В Брюсселе, своем первом пристанище на чужбине, он начинает литературную деятельность «Письмом к французскому дворянству», которое должно было смягчить впечатление, произведенное манифестом герцога Брауншвейгского. Несмотря на все треволнения и интенсивную общественную деятельность последующих лет, Ривароль постоянно работал над двумя обширными проектами: своим словарем и теорией государственного управления, в которой он намеревался дойти «до самого истока принципов». Оба труда, как уже было сказано, известны нам только фрагментарно, однако фрагменты эти в достаточной мере характеризуют духовный облик автора.
Нельзя, однако, сказать, что об этом облике сформировалось твердое мнение. Это объясняется как многообразием точек зрения, так и противоречиями в трудах самого автора, но прежде всего тем, что великие конфликты, в пламени которых жил и творил Ривароль, все еще тлеют, все еще причиняют боль. Мы не можем говорить о нихс надлежащим хладнокровием, не можем их рассматривать как нечто уже завершившееся; наши оценки всегда имеют партийную окраску. Полемика с Риваролем и о Ривароле способна уже заполнить небольшую библиотеку. И когда мы заглядываем в нее, у нас часто создается впечатление, что за деревьями тут не видят леса.

* _Задание A_:
Над какими двумя обширными проектами постоянно работал Ривароль, согласно тексту о Ривароле?
* _Задание B_:
Замените «обширными» на «крупными» в тексте о Ривароле и перепишите отрывок, начиная со слов «В Брюсселе, своем» и заканчивая словами «духовный облик автора.».

* _Выборка данных_:
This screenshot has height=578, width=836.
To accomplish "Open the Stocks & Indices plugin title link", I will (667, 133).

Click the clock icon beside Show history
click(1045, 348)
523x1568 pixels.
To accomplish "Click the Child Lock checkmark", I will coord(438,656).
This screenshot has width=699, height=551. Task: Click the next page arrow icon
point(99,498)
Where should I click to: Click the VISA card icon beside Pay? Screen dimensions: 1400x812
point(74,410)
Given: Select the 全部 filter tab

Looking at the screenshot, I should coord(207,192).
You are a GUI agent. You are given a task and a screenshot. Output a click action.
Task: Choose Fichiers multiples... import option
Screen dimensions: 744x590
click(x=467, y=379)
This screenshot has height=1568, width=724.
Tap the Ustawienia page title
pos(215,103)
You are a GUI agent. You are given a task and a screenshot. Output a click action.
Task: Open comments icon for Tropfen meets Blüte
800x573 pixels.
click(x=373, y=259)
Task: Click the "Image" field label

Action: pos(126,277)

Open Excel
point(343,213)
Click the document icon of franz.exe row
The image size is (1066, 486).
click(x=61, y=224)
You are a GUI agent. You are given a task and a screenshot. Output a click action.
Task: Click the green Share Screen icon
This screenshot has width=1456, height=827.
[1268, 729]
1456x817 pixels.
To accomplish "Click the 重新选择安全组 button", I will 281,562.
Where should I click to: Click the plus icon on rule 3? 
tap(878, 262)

* _Ответ A_:
Над словарем и теорией государственного управления.

* _Ответ B_:
В Брюсселе, своем первом пристанище на чужбине, он начинает литературную деятельность «Письмом к французскому дворянству», которое должно было смягчить впечатление, произведенное манифестом герцога Брауншвейгского. Несмотря на все треволнения и интенсивную общественную деятельность последующих лет, Ривароль постоянно работал над двумя крупными проектами: своим словарем и теорией государственного управления, в которой он намеревался дойти «до самого истока принципов». Оба труда, как уже было сказано, известны нам только фрагментарно, однако фрагменты эти в достаточной мере характеризуют духовный облик автора.